Regulation is a feature, not an obstacle. HIPAA, the 21st Century Cures Act, and FDA software guidance exist to protect patients and ensure data integrity. Products that treat compliance as a design constraint from day one ship faster than those that bolt it on later, because architectural decisions made without compliance awareness often need to be rebuilt when the regulatory reality catches up. Security, privacy, and interoperability requirements are known quantities that can be designed into the foundation rather than patched onto the surface.

Anti-Patterns

  • Building another EHR instead of making existing EHRs better. The EHR market is consolidated among a handful of vendors with deep integration into hospital workflows, billing systems, and regulatory infrastructure. Building a competing EHR requires overcoming switching costs that are measured in years of implementation and hundreds of millions of dollars. Building tools that integrate with existing EHRs and extend their capabilities addresses real market needs without requiring displacement.

  • Designing for the average user instead of segmenting by clinical context. A hospitalist rounding at 6 AM, a primary care physician in a 15-minute appointment, and a patient checking lab results at 10 PM have fundamentally different needs, constraints, and cognitive states. Products designed for a generic "healthcare user" serve none of these contexts well. Ruthless user segmentation and context-specific design are essential.

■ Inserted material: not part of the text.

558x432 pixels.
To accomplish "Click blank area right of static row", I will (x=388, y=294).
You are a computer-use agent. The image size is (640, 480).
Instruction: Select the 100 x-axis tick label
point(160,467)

  • Storing protected health information in systems without a business associate agreement. This includes Slack, Trello, Google Sheets, personal email, local development machines, and any cloud service not explicitly covered by an executed BAA. This is the most common technical HIPAA violation in health tech startups, and it is entirely preventable through infrastructure discipline from day one.

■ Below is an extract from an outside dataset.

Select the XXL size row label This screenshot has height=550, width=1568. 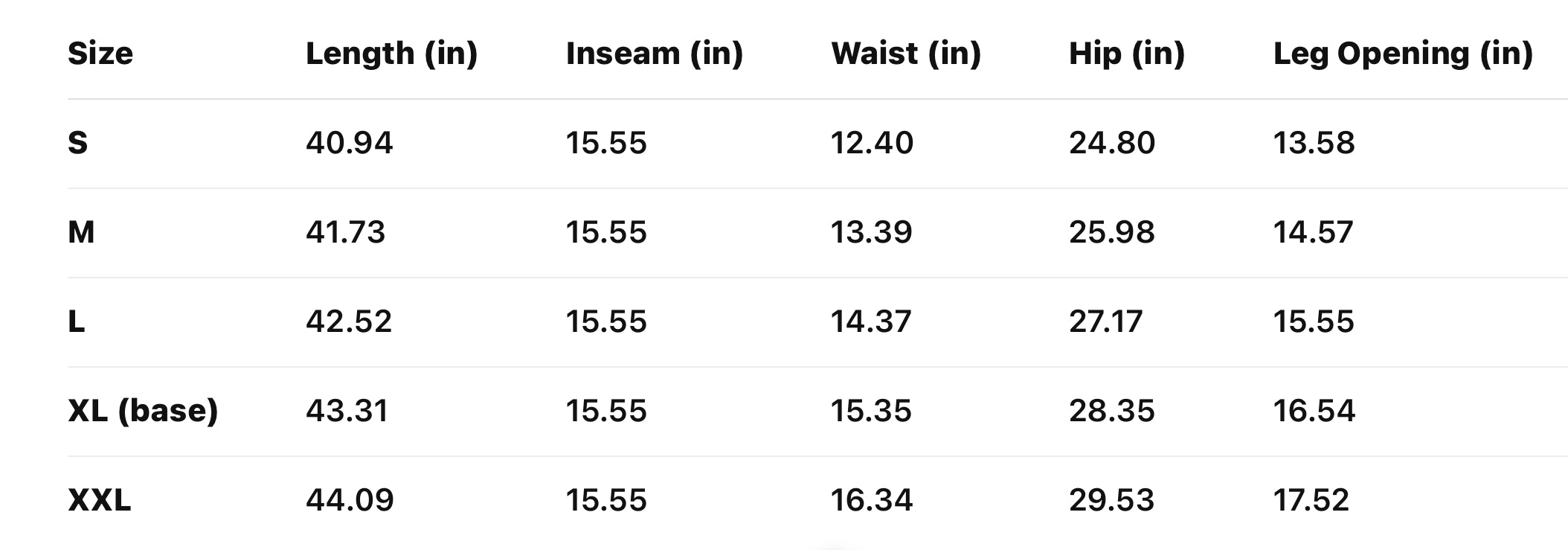pos(100,500)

  • Assuming FHIR solves all interoperability problems. FHIR adoption is real and growing, but it is uneven across vendors, data types, and implementation maturity. Many critical data elements are still only available through HL7v2 feeds, proprietary vendor APIs, or manual data exchange. A realistic interoperability strategy accounts for the current state of adoption, not the aspirational future state.

  • Launching without a clinical advisory board and ongoing clinical validation. Software that influences clinical decisions must be tested with real clinicians in realistic clinical scenarios, not just by engineers running QA. Clinical advisors are needed not only at launch but continuously, because clinical workflows, standards of care, and regulatory expectations evolve. A product that was clinically appropriate at launch may drift from clinical reality without ongoing expert input.

What NOT To Do

  • Do not build an EHR. The market does not need another EHR. Build something that makes existing EHRs better.
  • Do not ignore the implementation timeline. Hospital IT integrations take 6-18 months. Budget for this in your roadmap and your burn rate.
  • Do not design for the "average" user. A hospitalist rounding at 6 AM has different needs than a patient checking results at 10 PM. Segment your users ruthlessly.
  • Do not store PHI in environments without a BAA. This includes Slack, Trello, Google Sheets, email, and your local development machine.
  • Do not assume FHIR solves everything. FHIR adoption is real but uneven. Many critical data elements are still only available via HL7v2 feeds or proprietary APIs.
  • Do not skip clinical validation. Software that influences clinical decisions must be tested with real clinicians in real (or realistic simulated) clinical scenarios.
  • Do not treat interoperability as a feature. It is a regulatory requirement (21st Century Cures Act). Information blocking carries penalties.
  • Do not launch without a clinical advisory board. You need practicing clinicians reviewing your product regularly — not just at launch, but continuously.

DISCLAIMER: This skill provides general guidance on health technology product development. It does not constitute legal, regulatory, or clinical advice. Consult qualified healthcare regulatory counsel, clinical experts, and compliance officers for decisions affecting patient care or regulatory submissions.